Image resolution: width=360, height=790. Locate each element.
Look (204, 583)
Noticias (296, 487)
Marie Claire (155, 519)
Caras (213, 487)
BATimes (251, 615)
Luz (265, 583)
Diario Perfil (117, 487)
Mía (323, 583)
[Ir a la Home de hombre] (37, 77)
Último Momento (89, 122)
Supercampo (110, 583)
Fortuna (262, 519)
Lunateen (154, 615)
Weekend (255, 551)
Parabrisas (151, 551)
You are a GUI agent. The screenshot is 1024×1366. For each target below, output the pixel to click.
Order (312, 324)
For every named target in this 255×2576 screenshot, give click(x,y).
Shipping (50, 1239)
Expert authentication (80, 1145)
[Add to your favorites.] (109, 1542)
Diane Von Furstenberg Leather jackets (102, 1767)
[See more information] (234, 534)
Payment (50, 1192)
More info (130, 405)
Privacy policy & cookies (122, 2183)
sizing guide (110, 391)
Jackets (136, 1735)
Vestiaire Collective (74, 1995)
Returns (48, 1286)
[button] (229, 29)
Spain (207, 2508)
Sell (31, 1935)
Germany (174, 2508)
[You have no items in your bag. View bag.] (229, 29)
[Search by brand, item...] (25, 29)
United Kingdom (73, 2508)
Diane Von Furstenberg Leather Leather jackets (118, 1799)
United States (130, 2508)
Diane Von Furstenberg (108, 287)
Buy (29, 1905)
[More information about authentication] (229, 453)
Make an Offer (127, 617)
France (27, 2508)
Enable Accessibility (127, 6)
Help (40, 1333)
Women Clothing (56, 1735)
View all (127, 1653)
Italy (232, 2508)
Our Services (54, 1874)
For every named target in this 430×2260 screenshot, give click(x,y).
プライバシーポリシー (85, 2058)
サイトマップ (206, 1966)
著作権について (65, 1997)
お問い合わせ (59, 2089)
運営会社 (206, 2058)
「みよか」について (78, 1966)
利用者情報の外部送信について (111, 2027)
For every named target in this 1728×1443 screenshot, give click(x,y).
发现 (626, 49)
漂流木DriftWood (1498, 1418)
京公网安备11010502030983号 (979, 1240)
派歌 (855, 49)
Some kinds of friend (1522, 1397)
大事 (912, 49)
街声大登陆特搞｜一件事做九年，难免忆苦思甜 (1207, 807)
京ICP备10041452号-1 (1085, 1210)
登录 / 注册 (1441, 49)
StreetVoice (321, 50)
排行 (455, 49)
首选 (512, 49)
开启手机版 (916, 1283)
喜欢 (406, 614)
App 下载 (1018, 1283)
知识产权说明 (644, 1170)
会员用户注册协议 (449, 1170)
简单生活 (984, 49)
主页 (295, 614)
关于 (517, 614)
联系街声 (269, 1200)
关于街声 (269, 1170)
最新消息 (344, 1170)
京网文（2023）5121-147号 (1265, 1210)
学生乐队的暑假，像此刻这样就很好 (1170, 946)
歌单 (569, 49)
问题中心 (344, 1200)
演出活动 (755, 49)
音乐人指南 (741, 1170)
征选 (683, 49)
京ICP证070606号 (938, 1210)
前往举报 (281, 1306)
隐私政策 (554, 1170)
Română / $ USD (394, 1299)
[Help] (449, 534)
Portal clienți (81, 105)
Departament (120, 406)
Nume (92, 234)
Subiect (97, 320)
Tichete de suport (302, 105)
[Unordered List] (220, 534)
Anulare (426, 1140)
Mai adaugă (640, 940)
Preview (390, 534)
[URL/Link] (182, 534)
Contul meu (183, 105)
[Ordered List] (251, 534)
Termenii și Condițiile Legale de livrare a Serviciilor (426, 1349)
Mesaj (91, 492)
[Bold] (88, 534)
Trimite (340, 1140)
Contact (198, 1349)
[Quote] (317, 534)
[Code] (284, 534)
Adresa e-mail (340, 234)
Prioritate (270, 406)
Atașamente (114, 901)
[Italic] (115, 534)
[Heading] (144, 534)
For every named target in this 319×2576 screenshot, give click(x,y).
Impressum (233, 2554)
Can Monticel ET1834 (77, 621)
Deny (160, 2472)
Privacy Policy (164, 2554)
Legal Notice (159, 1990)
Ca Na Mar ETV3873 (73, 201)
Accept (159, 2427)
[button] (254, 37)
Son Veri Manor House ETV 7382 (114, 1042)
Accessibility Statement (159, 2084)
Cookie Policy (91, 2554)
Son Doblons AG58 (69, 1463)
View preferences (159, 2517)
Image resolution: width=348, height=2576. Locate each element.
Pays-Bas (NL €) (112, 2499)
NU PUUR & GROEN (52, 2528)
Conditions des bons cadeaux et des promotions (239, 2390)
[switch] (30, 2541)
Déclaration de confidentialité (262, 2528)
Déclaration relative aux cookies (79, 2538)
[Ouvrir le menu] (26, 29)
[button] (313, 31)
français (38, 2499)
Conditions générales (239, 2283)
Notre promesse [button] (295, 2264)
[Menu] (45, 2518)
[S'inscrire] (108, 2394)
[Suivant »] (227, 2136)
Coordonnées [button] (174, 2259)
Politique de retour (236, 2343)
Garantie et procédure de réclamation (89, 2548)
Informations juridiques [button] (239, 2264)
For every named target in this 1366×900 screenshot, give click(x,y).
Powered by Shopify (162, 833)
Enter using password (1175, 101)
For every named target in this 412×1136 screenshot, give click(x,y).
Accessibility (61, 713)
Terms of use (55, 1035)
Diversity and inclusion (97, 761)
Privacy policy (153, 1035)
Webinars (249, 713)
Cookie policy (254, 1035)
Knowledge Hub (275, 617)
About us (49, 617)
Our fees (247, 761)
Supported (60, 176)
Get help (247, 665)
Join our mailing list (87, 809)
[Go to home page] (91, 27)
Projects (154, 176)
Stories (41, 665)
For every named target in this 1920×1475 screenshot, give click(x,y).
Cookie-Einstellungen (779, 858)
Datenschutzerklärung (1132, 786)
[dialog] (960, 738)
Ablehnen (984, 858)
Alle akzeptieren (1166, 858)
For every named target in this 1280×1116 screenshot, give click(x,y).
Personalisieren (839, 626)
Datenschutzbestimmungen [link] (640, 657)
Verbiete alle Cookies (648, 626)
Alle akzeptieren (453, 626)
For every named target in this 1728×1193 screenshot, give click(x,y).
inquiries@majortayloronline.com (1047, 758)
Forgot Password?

--------------------

What's needed is a word-for-word restatement of all the entries.

Image resolution: width=360, height=790. Locate each element.
Look (204, 583)
Noticias (296, 487)
Marie Claire (155, 519)
Caras (213, 487)
BATimes (251, 615)
Luz (265, 583)
Diario Perfil (117, 487)
Mía (323, 583)
[Ir a la Home de hombre] (37, 77)
Último Momento (89, 122)
Supercampo (110, 583)
Fortuna (262, 519)
Lunateen (154, 615)
Weekend (255, 551)
Parabrisas (151, 551)
You are a GUI agent. The screenshot is 1024×1366. For each target below, output the pixel to click.
Order (312, 324)
For every named target in this 255×2576 screenshot, give click(x,y).
Shipping (50, 1239)
Expert authentication (80, 1145)
[Add to your favorites.] (109, 1542)
Diane Von Furstenberg Leather jackets (102, 1767)
[See more information] (234, 534)
Payment (50, 1192)
More info (130, 405)
Privacy policy & cookies (122, 2183)
sizing guide (110, 391)
Jackets (136, 1735)
Vestiaire Collective (74, 1995)
Returns (48, 1286)
[button] (229, 29)
Spain (207, 2508)
Sell (31, 1935)
Germany (174, 2508)
[You have no items in your bag. View bag.] (229, 29)
[Search by brand, item...] (25, 29)
United Kingdom (73, 2508)
Diane Von Furstenberg Leather Leather jackets (118, 1799)
United States (130, 2508)
Diane Von Furstenberg (108, 287)
Buy (29, 1905)
[More information about authentication] (229, 453)
Make an Offer (127, 617)
France (27, 2508)
Enable Accessibility (127, 6)
Help (40, 1333)
Women Clothing (56, 1735)
View all (127, 1653)
Italy (232, 2508)
Our Services (54, 1874)
For every named target in this 430×2260 screenshot, give click(x,y).
プライバシーポリシー (85, 2058)
サイトマップ (206, 1966)
著作権について (65, 1997)
お問い合わせ (59, 2089)
運営会社 (206, 2058)
「みよか」について (78, 1966)
利用者情報の外部送信について (111, 2027)
For every named target in this 1728×1443 screenshot, give click(x,y).
发现 (626, 49)
漂流木DriftWood (1498, 1418)
京公网安备11010502030983号 (979, 1240)
派歌 (855, 49)
Some kinds of friend (1522, 1397)
大事 (912, 49)
街声大登陆特搞｜一件事做九年，难免忆苦思甜 (1207, 807)
京ICP备10041452号-1 (1085, 1210)
登录 / 注册 (1441, 49)
StreetVoice (321, 50)
排行 (455, 49)
首选 (512, 49)
开启手机版 (916, 1283)
喜欢 (406, 614)
App 下载 (1018, 1283)
知识产权说明 (644, 1170)
会员用户注册协议 (449, 1170)
简单生活 (984, 49)
主页 (295, 614)
关于 (517, 614)
联系街声 (269, 1200)
关于街声 (269, 1170)
最新消息 (344, 1170)
京网文（2023）5121-147号 (1265, 1210)
学生乐队的暑假，像此刻这样就很好 (1170, 946)
歌单 (569, 49)
问题中心 (344, 1200)
演出活动 (755, 49)
音乐人指南 (741, 1170)
征选 (683, 49)
京ICP证070606号 (938, 1210)
前往举报 (281, 1306)
隐私政策 (554, 1170)
Română / $ USD (394, 1299)
[Help] (449, 534)
Portal clienți (81, 105)
Departament (120, 406)
Nume (92, 234)
Subiect (97, 320)
Tichete de suport (302, 105)
[Unordered List] (220, 534)
Anulare (426, 1140)
Mai adaugă (640, 940)
Preview (390, 534)
[URL/Link] (182, 534)
Contul meu (183, 105)
[Ordered List] (251, 534)
Termenii și Condițiile Legale de livrare a Serviciilor (426, 1349)
Mesaj (91, 492)
[Bold] (88, 534)
Trimite (340, 1140)
Contact (198, 1349)
[Quote] (317, 534)
[Code] (284, 534)
Adresa e-mail (340, 234)
Prioritate (270, 406)
Atașamente (114, 901)
[Italic] (115, 534)
[Heading] (144, 534)
For every named target in this 319×2576 screenshot, give click(x,y).
Impressum (233, 2554)
Can Monticel ET1834 (77, 621)
Deny (160, 2472)
Privacy Policy (164, 2554)
Legal Notice (159, 1990)
Ca Na Mar ETV3873 (73, 201)
Accept (159, 2427)
[button] (254, 37)
Son Veri Manor House ETV 7382 (114, 1042)
Accessibility Statement (159, 2084)
Cookie Policy (91, 2554)
Son Doblons AG58 (69, 1463)
View preferences (159, 2517)
Image resolution: width=348, height=2576. Locate each element.
Pays-Bas (NL €) (112, 2499)
NU PUUR & GROEN (52, 2528)
Conditions des bons cadeaux et des promotions (239, 2390)
[switch] (30, 2541)
Déclaration de confidentialité (262, 2528)
Déclaration relative aux cookies (79, 2538)
[Ouvrir le menu] (26, 29)
[button] (313, 31)
français (38, 2499)
Conditions générales (239, 2283)
Notre promesse [button] (295, 2264)
[Menu] (45, 2518)
[S'inscrire] (108, 2394)
[Suivant »] (227, 2136)
Coordonnées [button] (174, 2259)
Politique de retour (236, 2343)
Garantie et procédure de réclamation (89, 2548)
Informations juridiques [button] (239, 2264)
For every named target in this 1366×900 screenshot, give click(x,y).
Powered by Shopify (162, 833)
Enter using password (1175, 101)
For every named target in this 412×1136 screenshot, give click(x,y).
Accessibility (61, 713)
Terms of use (55, 1035)
Diversity and inclusion (97, 761)
Privacy policy (153, 1035)
Webinars (249, 713)
Cookie policy (254, 1035)
Knowledge Hub (275, 617)
About us (49, 617)
Our fees (247, 761)
Supported (60, 176)
Get help (247, 665)
Join our mailing list (87, 809)
[Go to home page] (91, 27)
Projects (154, 176)
Stories (41, 665)
For every named target in this 1920×1475 screenshot, give click(x,y).
Cookie-Einstellungen (779, 858)
Datenschutzerklärung (1132, 786)
[dialog] (960, 738)
Ablehnen (984, 858)
Alle akzeptieren (1166, 858)
For every named target in this 1280×1116 screenshot, give click(x,y).
Personalisieren (839, 626)
Datenschutzbestimmungen [link] (640, 657)
Verbiete alle Cookies (648, 626)
Alle akzeptieren (453, 626)
For every named target in this 1728×1193 screenshot, give click(x,y).
inquiries@majortayloronline.com (1047, 758)
Forgot Password?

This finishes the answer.